Cette idée de maillage se trouve aussi dans le mouvement d’Ecovillages, d’Oasis en tous lieux ou autres, comme il s’en développe actuellement en Occident où des « sites » se construisent autour d’un « attracteur » de cœur, rassemblant des personnes dans une même dynamique. De tels réseaux développent des formes d’économies parallèles, d’échanges directs, S.E.L. etc. Ensuite l’idée est d’encourager le jumelage d’ « écosites occidentaux » avec des « sanctuaires primordiaux ». Par expérience, je pense que chacun peut beaucoup apprendre de l’autre. Cela demanderait des précautions et une réelle motivation, il pourrait y avoir là une réelle communication transculturelle et transtraditionnelle pour le bien des uns et des autres.

A la fois solidarité et échanges entre personnes qui partagent des valeurs communes dans des environnements différents ?

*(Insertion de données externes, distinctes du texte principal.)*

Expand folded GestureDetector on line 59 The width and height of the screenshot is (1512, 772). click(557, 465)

Lama Denys : Avec en plus l’expérience de la nature, en même temps que se développeraient des formules d’échanges, de services et de compétences complémentaires entre personnes qui partagent un même idéal de vie sacrée. Des « sanctuaires primordiaux » pour pouvoir exister et subsister dans le contexte actuel doivent recevoir un certain nombre de « savoir-faire » dont les Ecovillages sont dépositaires. D’autre part, les traditions primordiales sont quant à elles dépositaires d’une profonde intelligence de l’interdépendance de l’habitant et de l’habitacle, incarnée dans la chair d’une solidarité tribale, ce dont a besoin tout écosite. De plus, l’intelligence de l’interdépendance globale et la solidarité de la famille humaine sont indispensables pour le sauvetage de la planète. Des ponts profonds peuvent s’établir entre ces deux modèles.

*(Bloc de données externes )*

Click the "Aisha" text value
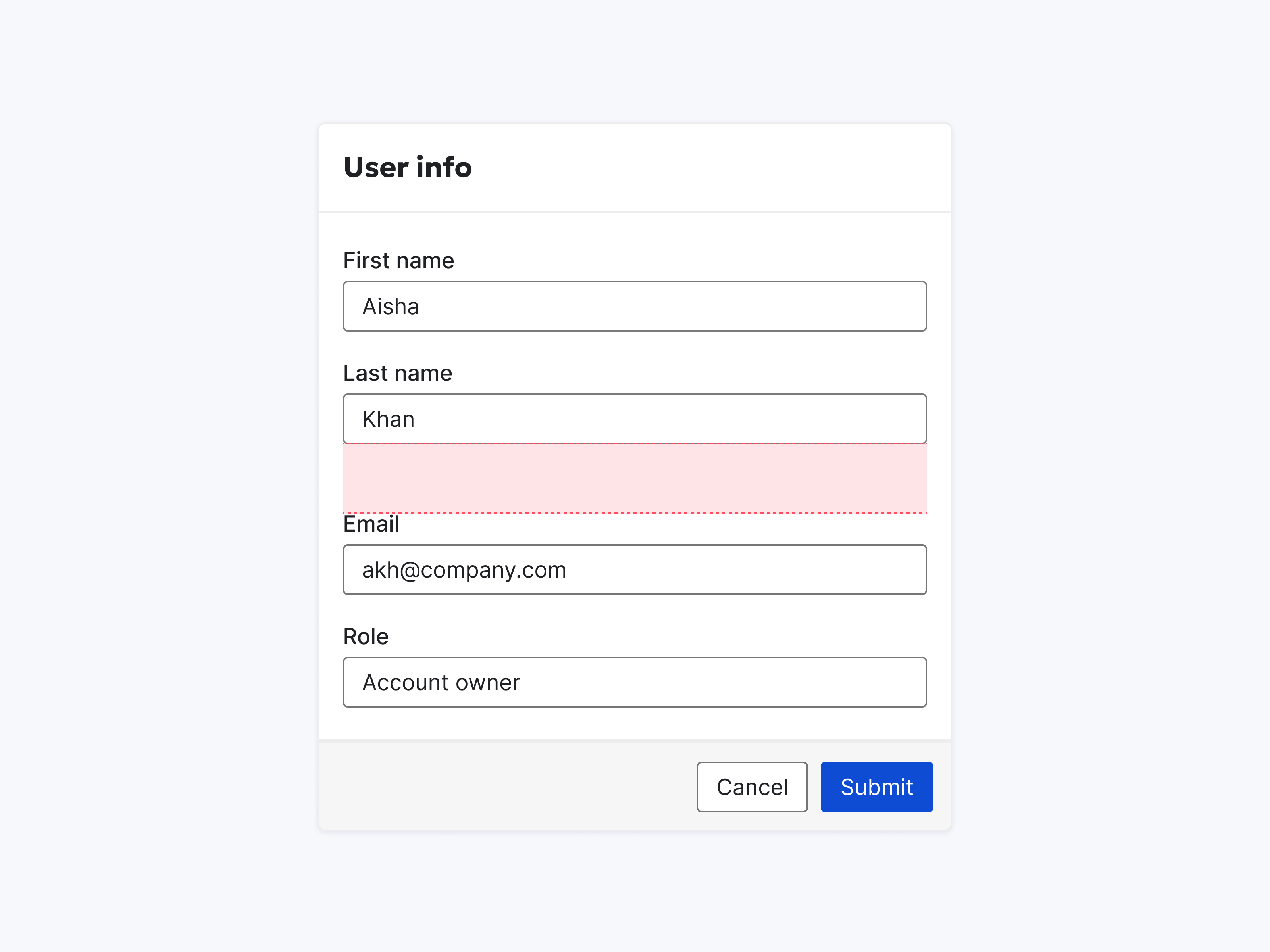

Vous êtes à l’origine de la formule : « Ecologie extérieure sans écologie intérieure n’est qu’illusion ». Comment atteindre ce niveau d’écologie intérieure ?

Lama Denys : Par écologie intérieure, nous entendons une attitude de non-violence avec soi-même, son corps et particulièrement une attitude de non-violence de son propre esprit. Si intérieurement l’esprit est mu par des violences passionnelles, cela se traduira inévitablement en comportement extérieur. Intérieur et extérieur sont interdépendants. Sans un changement intérieur de mentalité et de relation, vouloir un changement extérieur est illusoire.

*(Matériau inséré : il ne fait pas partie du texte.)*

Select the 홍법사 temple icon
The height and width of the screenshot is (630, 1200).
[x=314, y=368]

Nous projetons nos comportements dans le monde et aussi longtemps que notre fonctionnement interne est fondé sur l’égoïsme, l’avidité et ses passions, nous ne ferons que reproduire, dans notre environnement externe, les mêmes schémas vampiriques, captatifs et destructeurs, les mêmes schémas de violence et d’agressions. L’action sur le monde, sur l’environnement, et l’action sur soi en son for intérieur vont de pair et sont inséparables. Développer l’harmonie intérieure, ce que l’on nomme quelquefois le chemin spirituel ou mieux, l’approche de la vie sacrée, est indispensable.

Comment inverser la tendance ?

Lama Denys : Il est nécessaire d’une part qu’il y ait un travail sur soi, personnel, spirituel, pour réaliser notre nature véritable, celle de la vie sacrée. D’autre part, vivre la règle d’or, qui consiste à « ne pas faire à autrui ce que l’on ne voudrait pas qu’il nous soit fait, et, en revanche, faire aux autres ce que l’on souhaiterait qu’il nous soit fait », est fondamental. L’autre, l’altérité, c’est moi !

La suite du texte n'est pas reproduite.